The first is where you’re implementing auto complete on a text area. The best way of doing this is to provide a drop-down menu of possible completions and only fill the text area when one is explicitly selected. (This is how Google Search does it, for instance.) This means that until I finished dictating into the text area I can continue to use Dragon commands to correct that dictation. If you remember, Dragon maintains an internal view of what the text is in the current input field, so if you complete automatically in the text field this internal view is now incorrect. We might have the following, having dictated “James":
“James” has been input, but the web app has added “Aylett”, and the text cursor will be after that.
If I actually meant “chains”, and I use Dragon’s correction commands, Dragon will try to correct the word immediately before the text cursor, which it thinks is “James”, but which is actually “Aylett”. Dragon typically uses character by character selection, so what we are likely to end up with is something like “James Achains”.
Note that once the user has selected a completion from the menu, the text input is naturally going to contain some stuff that Dragon doesn’t know about. Voice users should be able to spot these kind of explicit situations, and have a command specifically to resynchronize Dragon’s view of an input, if they need to edit it further.
The other problem is more insidious, although I haven’t seen it in a web app as yet. It’s the way Google Chrome makes its address bar work. Someone on the Chrome team clearly decided that the “http://” part of the URL wasn’t necessary; other schemes are shown, so why take up space showing the most common? Except when you cut and paste the URL from Chrome it always includes the scheme, even if it’s HTTP. This is very clever, but trips up Dragon.
If you want to synchronize Dragon’s view of an input with what’s already there, you say “cache document”. It then selects all the text, and copies it into its own view; then it manually moves the cursor to the beginning then forward to the place where Dragon believes it to be. At this point (usually) Dragon and the input match each other, and voice editing commands will work smoothly.

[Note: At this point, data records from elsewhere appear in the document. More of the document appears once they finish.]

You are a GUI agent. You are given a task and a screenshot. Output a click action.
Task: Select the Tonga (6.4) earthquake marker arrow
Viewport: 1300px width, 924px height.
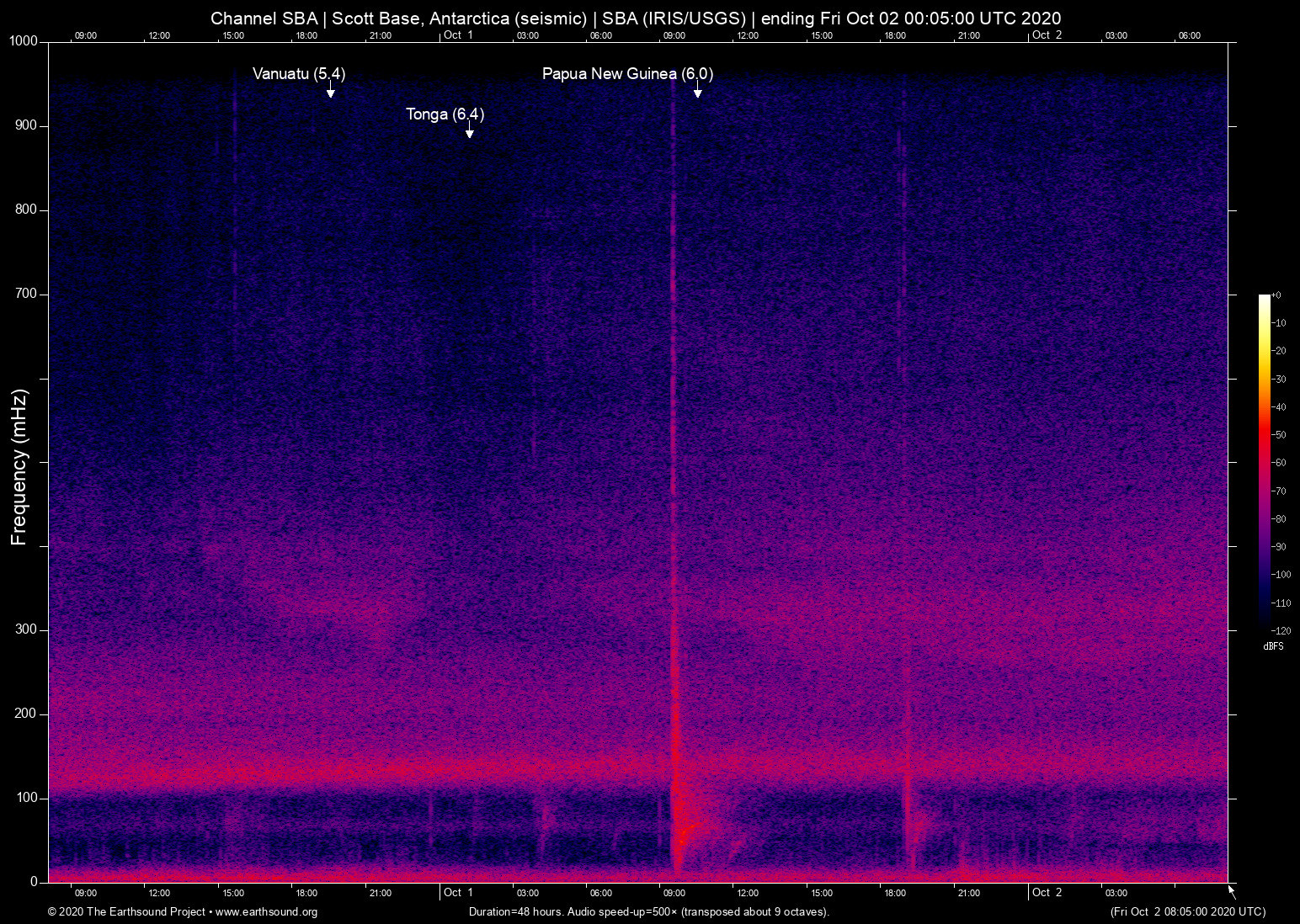469,131
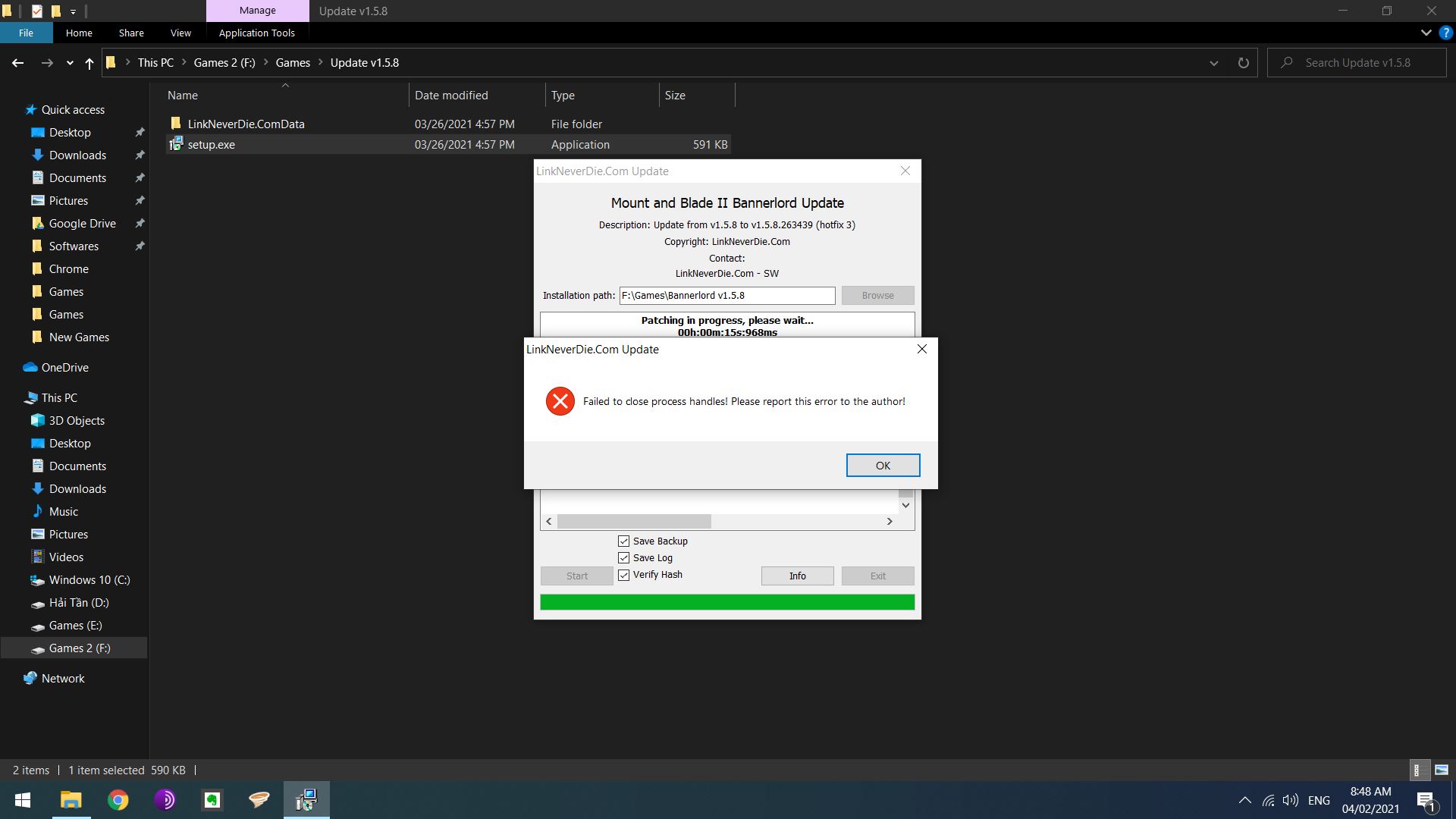
Task: Select the setup.exe application file
Action: point(211,144)
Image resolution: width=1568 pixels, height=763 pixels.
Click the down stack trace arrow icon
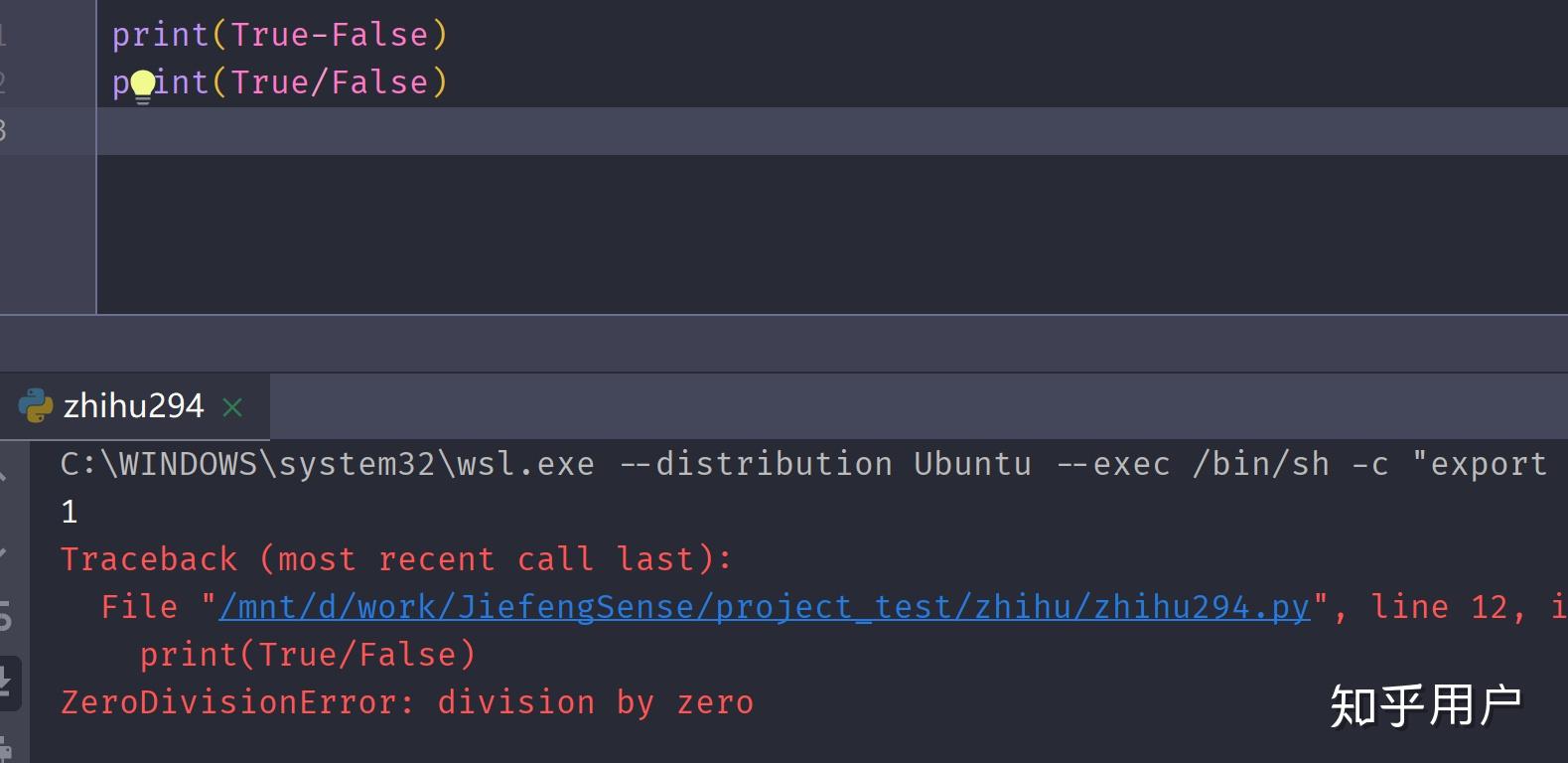[x=3, y=549]
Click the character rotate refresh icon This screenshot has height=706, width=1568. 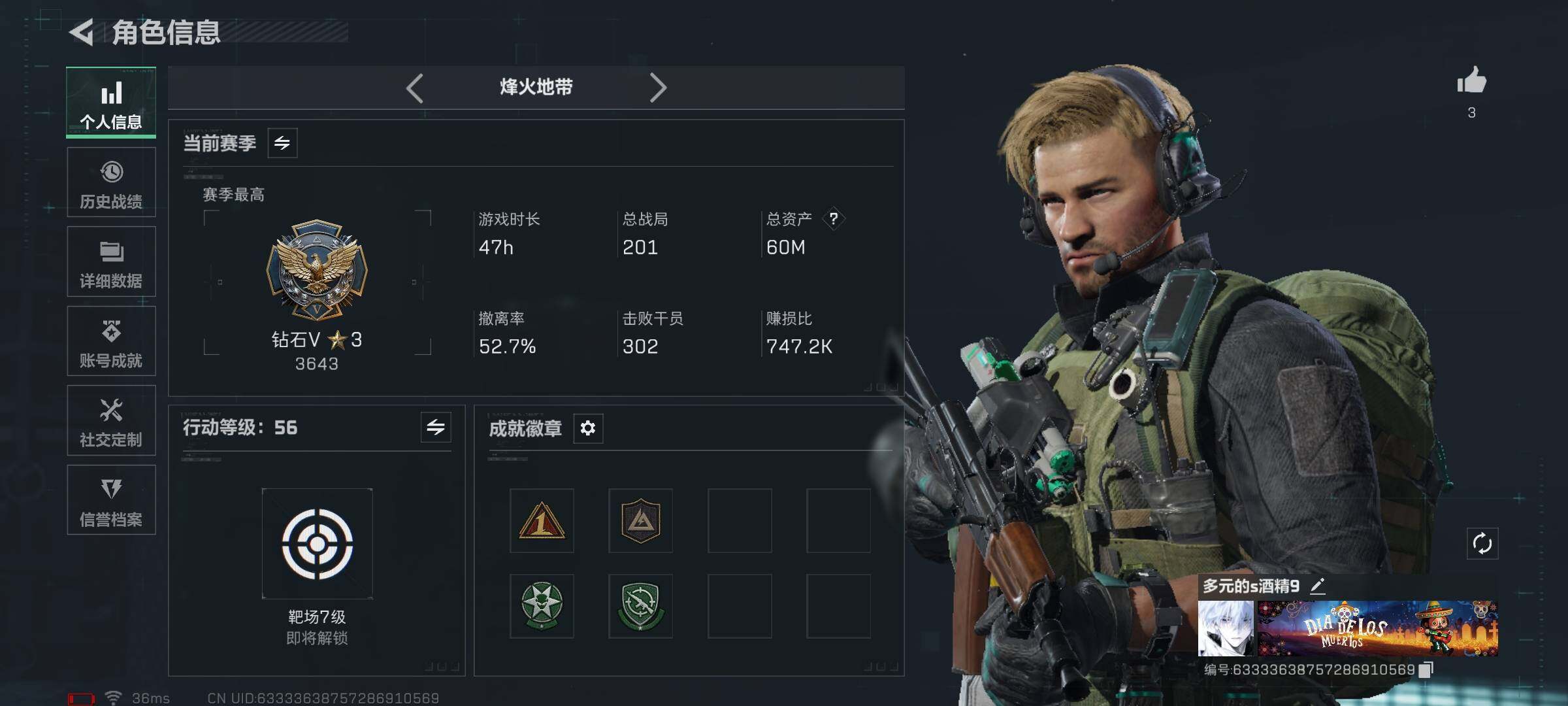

But when the URL is copied out of Chrome’s address bar, the “http://” part is added to the front, meaning that Dragon thinks it’s there but Chrome, when editing commands are applied to the input field, does not. This creates a similar problem to the first example, in that trying to select parts of the text (to replace it, to add more before or after it, or to apply formatting commands such as capitalization) will select the wrong characters.
So with Google’s URL in the address bar (Google actually uses HTTPS for everything these days, but it’s easier to pretend it doesn’t for the purposes of explanation than to find a website that won’t move to HTTPS in the future), and Dragon thinking it’s synchronized, we might choose to go instead to Microsoft’s website, saying “select Google / Microsoft”. Dragon’s internal view is now “http://Microsoft.com”. However it will attempt to make that edit by selecting the eighth to thirteenth characters and typing “Microsoft” over them. Because the scheme isn’t in the actual text input, you end up with: “google.Microsoft”.
The only way of working round this is to copy the contents of the address bar out, edit them separately from Google Chrome, and then copy them back in again.